Анхесенпаатон металась и что-то бормотала, очень быстро, так, что Нофрет не могла разобрать.
— Да. Да, я должна притвориться. Если кто-нибудь узнает — ох, если это правда, какой позор для нас! Это недостойно царя.
—
— На голове у них парики, и духи капают прямо с лица… — Царица даже не улыбнулась. Нофрет подозревала; что, если бы не подведенные глаза, она бы уже заливалась слезами.
— Послушай, — сказала она резко, — послушай меня. К полудню он вернется, примет ванну и станет вполне царственным владыкой. Отложи решение дела до тех пор. Разве ты не можешь почувствовать себя плохо? В конце концов, сегодня так жарко, а ты недавно болела. Ты можешь возжелать отдыха и прохлады, возможно, даже купания в пруду с лотосами.
— Ладно, я сделаю так, как велит мне долг царицы, хотя я ненавижу ложь. — Она перестала метаться и рассеянно огляделась. Нофрет вложила ей в руку скипетр. Царица уставилась на него, потом на Нофрет. — Как бы мне хотелось тоже сбежать! Я бы работала на полях у реки, меня окружала бы прохладная зелень, а сверху светило солнце…
— Но ты не можешь, — закончила Нофрет ее мысль, — потому что царица не вправе делать такого. И царь тоже не должен.
— Царь делает то, что положено царю. — Она повторила это, как заученный урок, потом выпрямилась, как ее учили, и отправилась лгать прямо в глаза придворным Двух Царств.
Что именно сказала Анхесенпаатон царю по поводу его выходки, Нофрет не знала. Когда он вернулся, как бывало каждый день, его дочь-жена приняла самое холодное и царственное обличье, сидя на троне рядом с ним и не произнеся ничего, не предписанного придворным ритуалом. В эту ночь она отправилась к нему в спальню, чего не делала уже очень давно, и вышла не позже, чем взошла убывающая луна. Вернувшись, она долго молчала, и на ее лице Нофрет не прочла ничего.
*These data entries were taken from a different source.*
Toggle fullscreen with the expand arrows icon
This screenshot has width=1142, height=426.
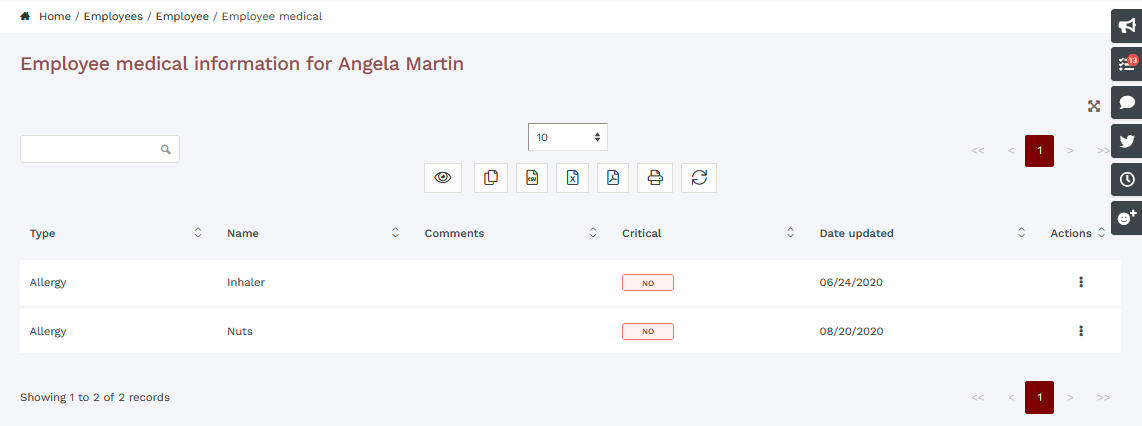(1094, 106)
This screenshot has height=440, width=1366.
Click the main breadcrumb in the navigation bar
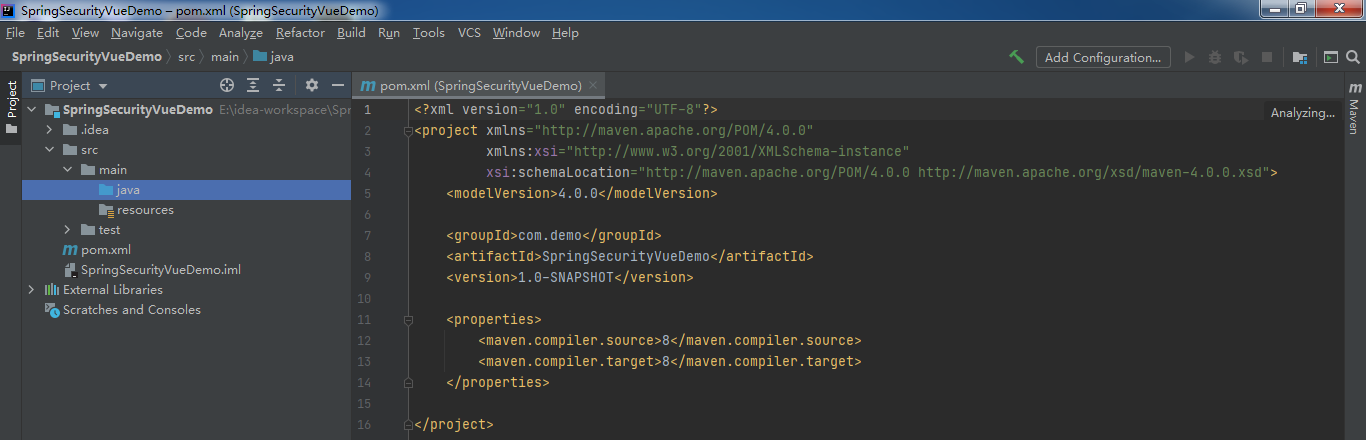click(225, 57)
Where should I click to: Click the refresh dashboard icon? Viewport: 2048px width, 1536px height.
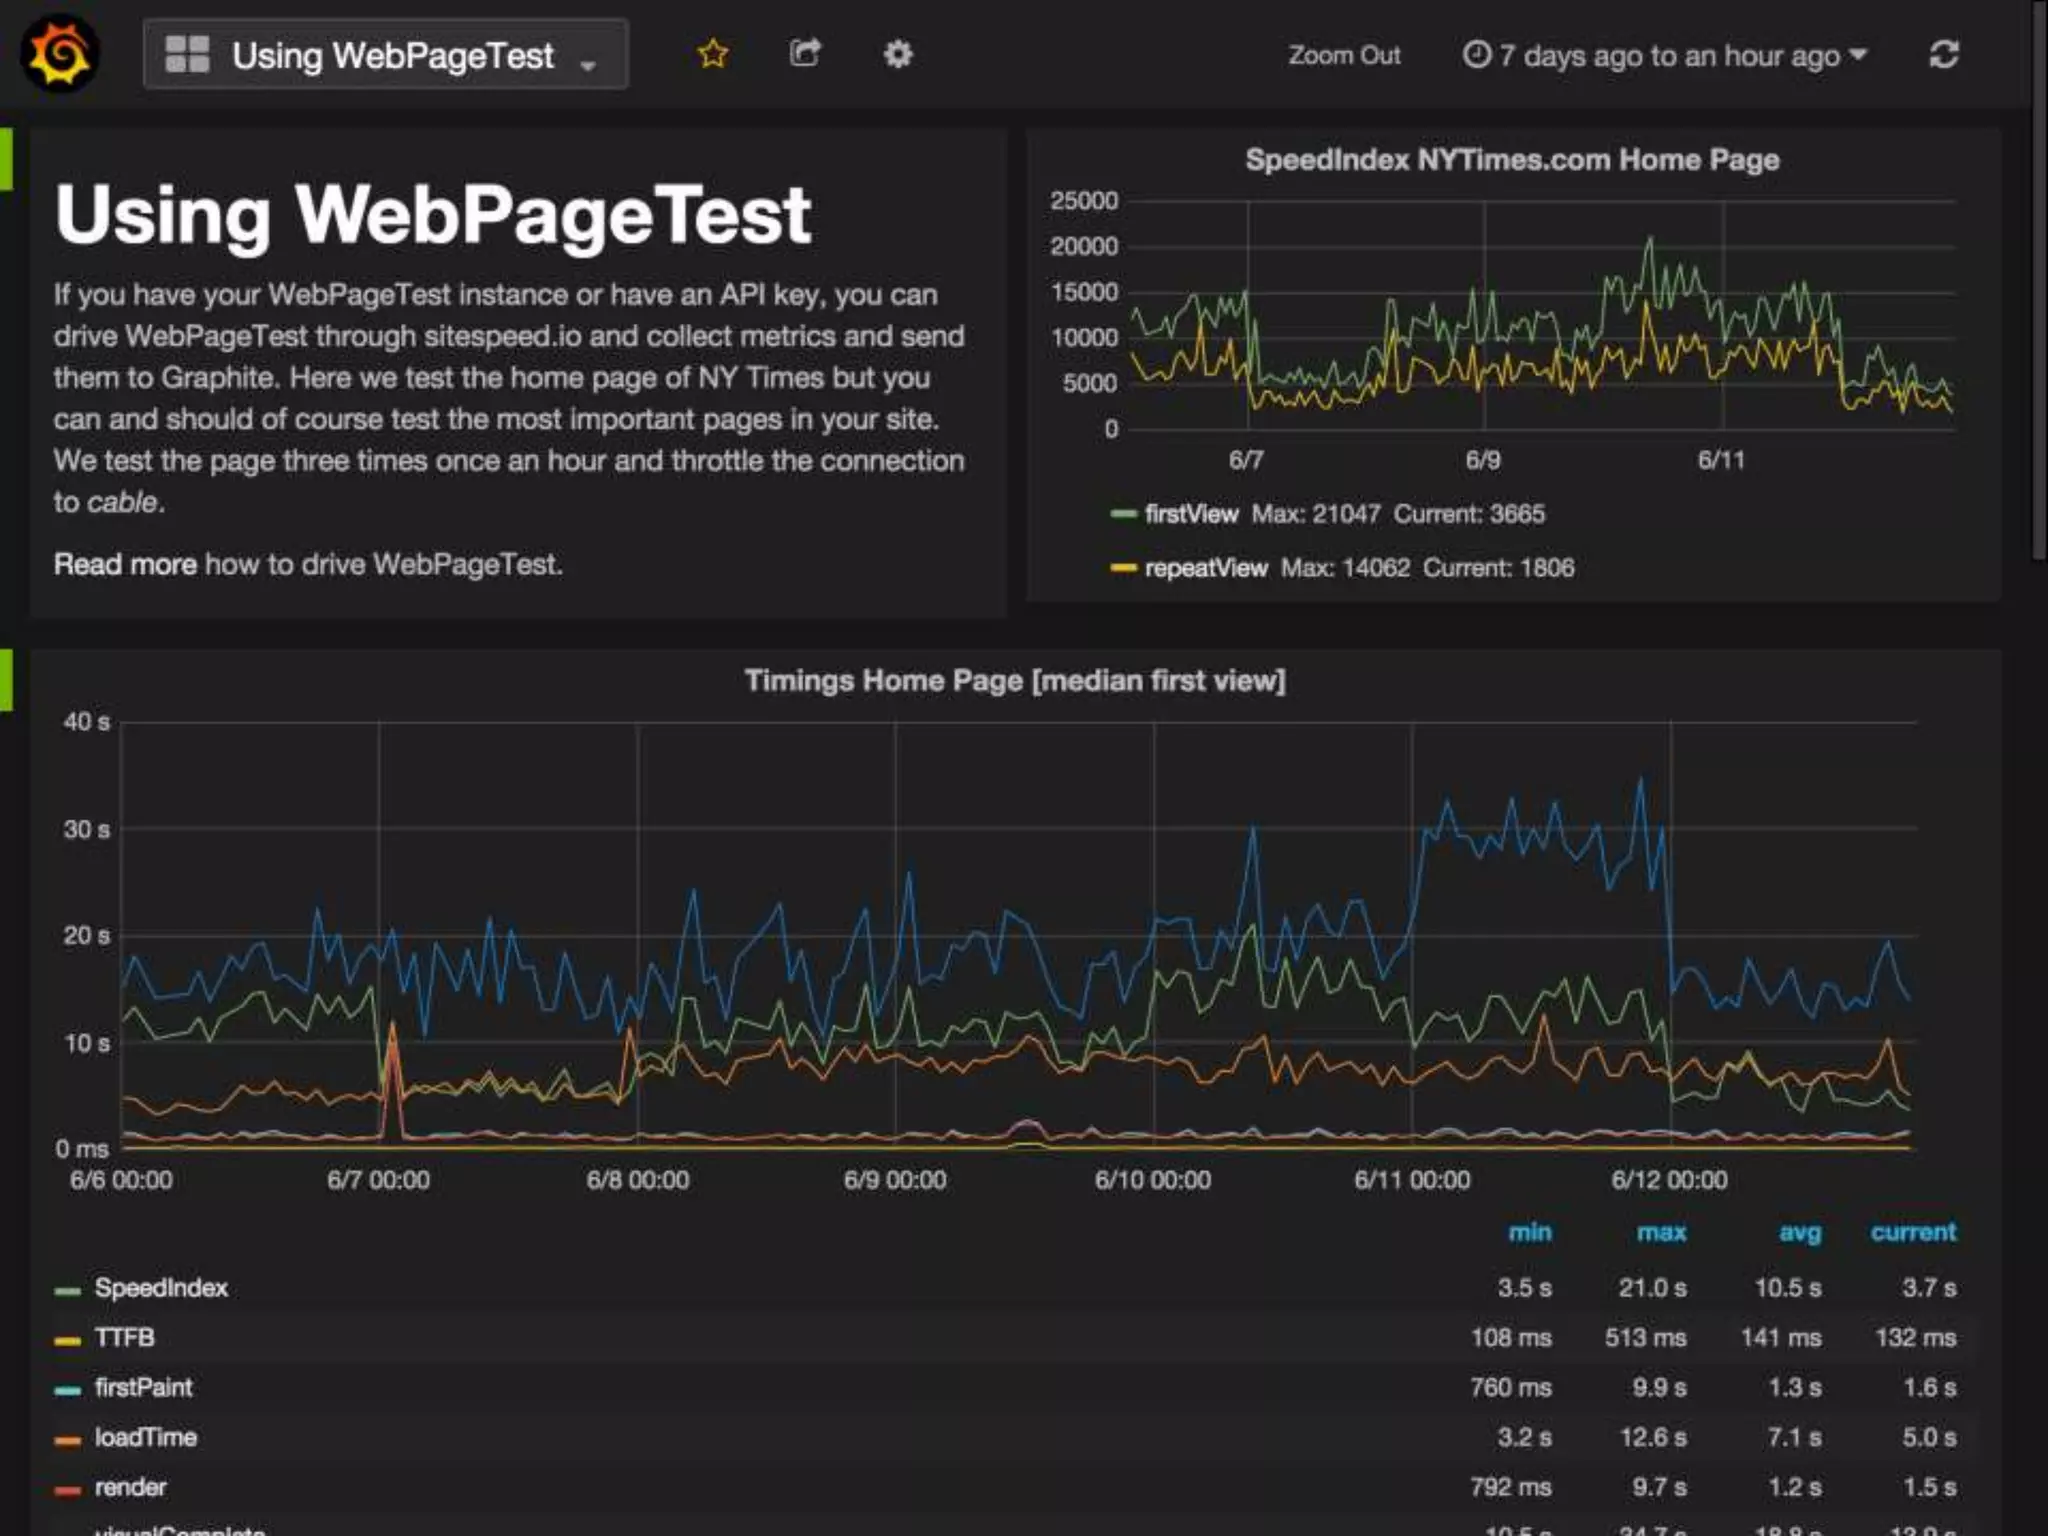pos(1943,55)
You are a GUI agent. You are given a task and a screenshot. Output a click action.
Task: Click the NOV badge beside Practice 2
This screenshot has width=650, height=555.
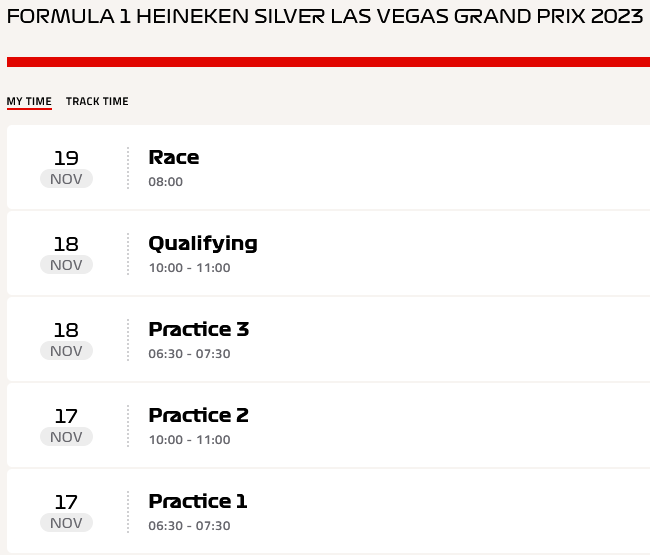(66, 437)
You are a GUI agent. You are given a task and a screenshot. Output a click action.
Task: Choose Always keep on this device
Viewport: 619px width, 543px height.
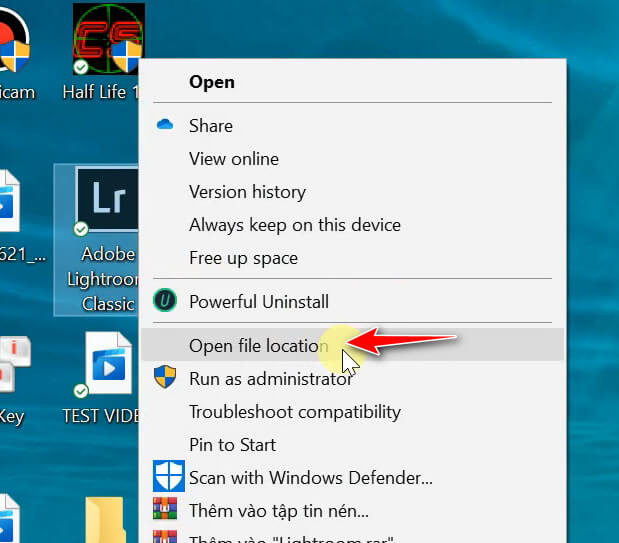tap(294, 225)
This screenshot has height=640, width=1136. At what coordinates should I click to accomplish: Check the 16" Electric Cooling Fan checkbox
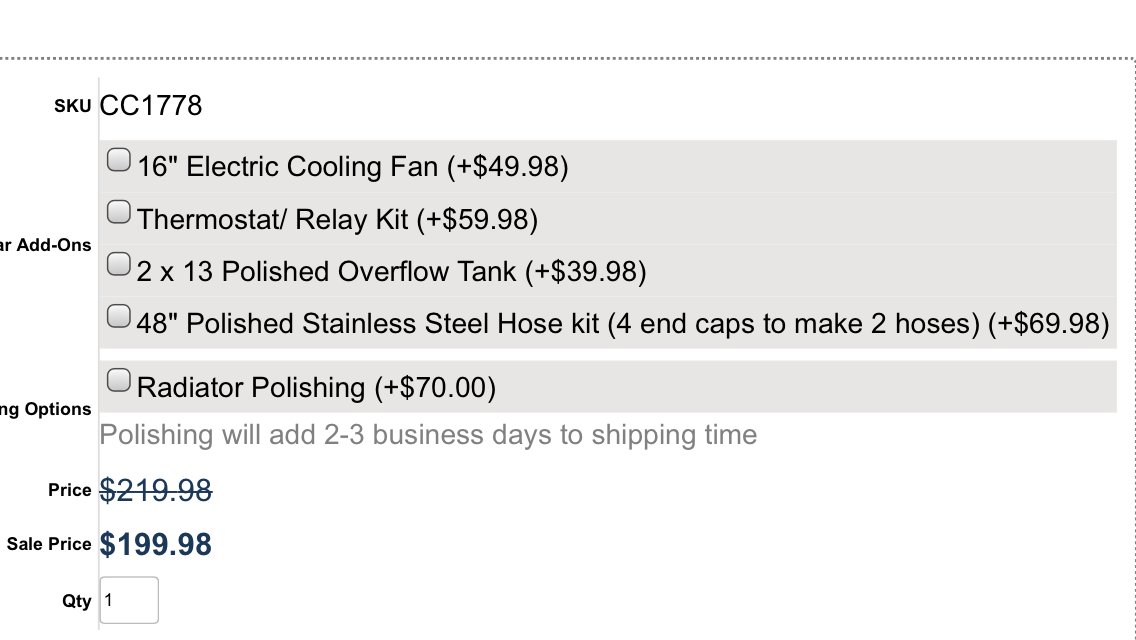pyautogui.click(x=119, y=159)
Она уже почти решилась выспросить ее, не думая о последствиях, когда царица заговорила:
— Ты сказала правду. Отец молится Атону по его велению. Он сказал… — Ей было трудно заставить себя произнести эти слова, но в конце концов удалось. — Он сказал, что должен заниматься этим. Потому что Бог больше не хочет говорить не только с ним, но и ни с кем из вельмож. Отец надеется, что Бог захочет говорить с самым ничтожным из людей.
— Очень… Необычно, — заметила Нофрет, — для богов этой страны. Разве они не дают царям все, а цари уже дают остальным то, что пожелают?
— Боги поступают именно так, — согласилась Анхесенпаатон. — Но отец говорит, что Атон, наверное, не такой. — Она бросилась в постель, не заботясь о том, чтобы выглядеть изящной или царственной. Теперь царская дочь была самой собой: уже не ребенком, но еще и не женщиной, длинноногим и глазастым подростком. Под глазами залегли темные тени, в глазах мерцала темнота.
— Нофрет, — сказала она со спокойствием человека, до мозга костей охваченного страхом, — мне кажется, отец больше не думает так, как другие люди. Ни мгновения.